> _Цель задания 1_
Согласуются ли с отрывком о Довлатове следующие утверждения? (а) В повести «Наши» Довлатов обыграл фамилию своего деда. (б) Роман Томаса Манна вернулся к Довлатову через три месяца. (в) В рассказах Довлатова капитан Егоров получился довольно симпатичным. Для каждого ответьте «да» или «нет» и дословно процитируйте слова текста, которые это решают.

При всем своем внимании к цитатам и аллюзиям Довлатов, например, в повести «Наши» никак не обыграл фамилию своего деда, еврея из Владивостока Исаака Мечика. Довлатов просто не замечает эту литературу. А если и замечает, то только для того, чтобы пренебрежительно обронить: «Вышло так, что я даже охранял своего брата. Правда, очень недолго. Рассказывать об этом мне не хочется. Иначе все будет слишком уж литературно. Как в „Донских рассказах” Шолохова». Один раз Довлатов перечисляет писателей, чей опыт его вдохновляет «наоборот»: «Я мог бы, не спрашивая, угадать ее кумиров – Пруст, Голсуорси, Фейхтвангер». Но это ни в коем случае не кумиры Довлатова. Краткость для него не только свидетельство таланта, но и свидетельство уважения к читателю: «Подходит ко мне в Доме творчества Александр Бек: „Я слышал, вы приобрели роман «Иосиф и его братья» Томаса Манна?” – „Да, – говорю, – однако сам еще не прочел”. – „Дайте сначала мне. Я скоро уезжаю”. Я дал. Затем подходит Горышин. Затем… Раевский… Бартен. И так далее. Роман вернулся месяца через три. Я стал его читать. Страницы (после девятой) были не разрезаны. Трудная книга. Но хорошая. Говорят» («Соло на ундервуде»).
В «Записных книжках» Довлатова есть наблюдение, а может быть, и правило, которому он следовал: «Самые яркие персонажи в литературе – неудавшиеся отрицательные герои (Митя Карамазов). Самые тусклые – неудавшиеся положительные (Олег Кошевой)». У Довлатова вроде бы и нет отрицательных. Все люди – люди, и он, человек, не берется судить людей. Напротив, он облагораживает людей своим искусством. Довлатов в большей мере «лакировщик действительности», чем это принято считать. («Следующие два фрагмента имеют отношение к предыдущему эпизоду. В них фигурирует капитан Егоров – тупое и злобное животное. В моих рассказах он получился довольно симпатичным…» /«Зона».) Тем более интересно появление отрицательного персонажа у Довлатова, безжалостный «литературоведческий» памфлет. Я имею в виду одну из последних статей С. Довлатова «С кем воюет Юрий Бондарев», в которой писатель формулирует то, от чего сам освобождался, описывает собственные «муки немоты», собственные поиски единственно верного слова: «Я понял, с кем воюет Юрий Бондарев – не с евреями, империалистами, стилягами или наркоманами: Юрий Бондарев воюет с русским языком, он, как всякий… писатель, борется со словом, преодолевая слово, пытается выразить этими непослушными, коварными, ускользающими от него словами – не важно что, лишь бы справиться с этим наваждением, с этой морокой, с этой одержимостью, только бы не сгинуть окончательно под нагромождением тяжелых, упрямых, безжалостных слов, только бы не сдаться, не капитулировать под натиском такого знакомого, такого любимого, такого трудного, такого недоступного ему русского языка!»

> _Цель задания 2_
Переименуйте в листинге «DVD» в «Blu-ray». Приведите заново только строки от той, где есть «marker at 03-01», вниз до той, где есть «Viewport: 1120px width, 896px», включая обе, и больше ничего в них не меняйте.

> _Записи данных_
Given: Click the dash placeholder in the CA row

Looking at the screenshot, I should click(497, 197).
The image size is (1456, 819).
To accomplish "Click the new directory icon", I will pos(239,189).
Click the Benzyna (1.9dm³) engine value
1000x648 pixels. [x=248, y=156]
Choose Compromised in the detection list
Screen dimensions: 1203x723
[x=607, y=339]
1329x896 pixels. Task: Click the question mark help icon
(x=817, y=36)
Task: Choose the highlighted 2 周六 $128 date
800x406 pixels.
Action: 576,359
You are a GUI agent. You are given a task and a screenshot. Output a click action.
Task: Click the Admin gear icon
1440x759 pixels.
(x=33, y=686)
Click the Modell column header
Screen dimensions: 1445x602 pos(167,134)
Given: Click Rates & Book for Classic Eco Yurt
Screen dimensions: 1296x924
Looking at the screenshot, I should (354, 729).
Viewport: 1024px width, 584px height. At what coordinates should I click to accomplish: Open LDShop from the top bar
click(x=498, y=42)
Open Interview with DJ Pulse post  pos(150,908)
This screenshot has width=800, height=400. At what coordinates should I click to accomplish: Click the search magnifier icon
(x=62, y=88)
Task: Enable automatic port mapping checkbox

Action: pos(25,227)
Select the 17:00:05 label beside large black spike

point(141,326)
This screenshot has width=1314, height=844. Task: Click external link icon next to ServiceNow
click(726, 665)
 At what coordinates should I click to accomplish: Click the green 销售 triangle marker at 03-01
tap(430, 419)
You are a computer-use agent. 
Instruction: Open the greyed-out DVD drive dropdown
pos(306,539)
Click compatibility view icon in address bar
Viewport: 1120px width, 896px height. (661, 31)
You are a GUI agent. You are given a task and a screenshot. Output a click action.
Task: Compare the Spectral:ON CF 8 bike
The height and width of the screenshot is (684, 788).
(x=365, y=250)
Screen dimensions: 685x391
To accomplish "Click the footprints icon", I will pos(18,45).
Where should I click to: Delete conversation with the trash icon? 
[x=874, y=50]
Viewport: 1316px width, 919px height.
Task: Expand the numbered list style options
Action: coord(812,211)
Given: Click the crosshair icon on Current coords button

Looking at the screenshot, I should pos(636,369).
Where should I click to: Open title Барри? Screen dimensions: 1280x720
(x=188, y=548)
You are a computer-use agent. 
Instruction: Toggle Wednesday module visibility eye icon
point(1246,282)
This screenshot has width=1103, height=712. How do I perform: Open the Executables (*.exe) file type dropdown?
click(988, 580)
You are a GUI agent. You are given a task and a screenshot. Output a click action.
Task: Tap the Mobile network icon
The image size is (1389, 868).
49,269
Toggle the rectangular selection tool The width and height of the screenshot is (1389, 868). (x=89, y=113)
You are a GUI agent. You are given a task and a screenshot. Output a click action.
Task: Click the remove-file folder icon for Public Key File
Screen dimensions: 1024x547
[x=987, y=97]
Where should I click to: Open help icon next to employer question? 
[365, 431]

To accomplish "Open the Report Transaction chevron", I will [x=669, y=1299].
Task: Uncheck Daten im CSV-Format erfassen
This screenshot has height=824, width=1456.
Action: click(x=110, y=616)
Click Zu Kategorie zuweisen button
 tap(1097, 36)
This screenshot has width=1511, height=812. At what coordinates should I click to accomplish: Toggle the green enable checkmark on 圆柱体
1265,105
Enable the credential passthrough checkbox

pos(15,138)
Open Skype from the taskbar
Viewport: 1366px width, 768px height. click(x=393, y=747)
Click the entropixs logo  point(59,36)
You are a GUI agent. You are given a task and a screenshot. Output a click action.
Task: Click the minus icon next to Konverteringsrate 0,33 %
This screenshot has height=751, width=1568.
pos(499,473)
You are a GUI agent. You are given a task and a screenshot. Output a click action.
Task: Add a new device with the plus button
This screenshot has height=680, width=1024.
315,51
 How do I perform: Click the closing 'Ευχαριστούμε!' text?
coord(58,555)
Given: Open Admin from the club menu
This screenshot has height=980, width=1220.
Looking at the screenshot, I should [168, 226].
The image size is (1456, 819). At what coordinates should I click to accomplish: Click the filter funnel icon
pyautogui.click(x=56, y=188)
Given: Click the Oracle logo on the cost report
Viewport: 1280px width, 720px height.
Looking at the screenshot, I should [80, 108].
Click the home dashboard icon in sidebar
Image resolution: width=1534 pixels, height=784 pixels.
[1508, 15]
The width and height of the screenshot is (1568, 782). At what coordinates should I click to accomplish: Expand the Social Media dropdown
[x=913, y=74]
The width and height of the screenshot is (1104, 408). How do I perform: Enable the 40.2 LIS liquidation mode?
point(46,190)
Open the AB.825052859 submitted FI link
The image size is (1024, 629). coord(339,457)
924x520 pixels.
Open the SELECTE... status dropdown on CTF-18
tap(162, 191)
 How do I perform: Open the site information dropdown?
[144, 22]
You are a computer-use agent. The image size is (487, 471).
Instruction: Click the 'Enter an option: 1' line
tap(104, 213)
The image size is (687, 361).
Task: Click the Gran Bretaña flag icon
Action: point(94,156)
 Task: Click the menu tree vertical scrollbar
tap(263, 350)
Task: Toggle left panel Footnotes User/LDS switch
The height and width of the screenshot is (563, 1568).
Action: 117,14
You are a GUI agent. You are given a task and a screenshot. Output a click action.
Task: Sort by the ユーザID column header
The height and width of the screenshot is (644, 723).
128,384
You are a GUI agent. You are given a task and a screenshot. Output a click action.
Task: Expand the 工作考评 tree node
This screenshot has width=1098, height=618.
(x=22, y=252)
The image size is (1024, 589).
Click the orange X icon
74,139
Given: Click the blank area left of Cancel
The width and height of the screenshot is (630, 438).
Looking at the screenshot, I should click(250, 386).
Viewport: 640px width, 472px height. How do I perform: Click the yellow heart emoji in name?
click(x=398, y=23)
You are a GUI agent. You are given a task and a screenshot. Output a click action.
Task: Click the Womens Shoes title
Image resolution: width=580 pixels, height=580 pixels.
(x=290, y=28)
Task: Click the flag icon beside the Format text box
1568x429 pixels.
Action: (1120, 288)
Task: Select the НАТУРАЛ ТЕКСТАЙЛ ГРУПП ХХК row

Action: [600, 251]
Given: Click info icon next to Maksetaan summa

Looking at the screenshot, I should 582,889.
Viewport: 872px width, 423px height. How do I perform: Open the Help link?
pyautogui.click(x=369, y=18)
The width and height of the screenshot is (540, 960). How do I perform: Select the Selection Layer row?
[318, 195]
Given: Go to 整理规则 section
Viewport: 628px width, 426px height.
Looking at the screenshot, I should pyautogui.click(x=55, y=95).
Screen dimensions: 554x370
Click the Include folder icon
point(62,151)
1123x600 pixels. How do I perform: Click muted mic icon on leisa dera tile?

> _Решение 1_
(а) Нет: «никак не обыграл фамилию своего деда».
(б) Да: «Роман вернулся месяца через три».
(в) Да: «В моих рассказах он получился довольно симпатичным».

> _Решение 2_
 At what coordinates should I click to accomplish: Click the green 销售 triangle marker at 03-01
tap(430, 419)
You are a computer-use agent. 
Instruction: Open the greyed-out Blu-ray drive dropdown
pos(306,539)
Click compatibility view icon in address bar
Viewport: 1120px width, 896px height. (661, 31)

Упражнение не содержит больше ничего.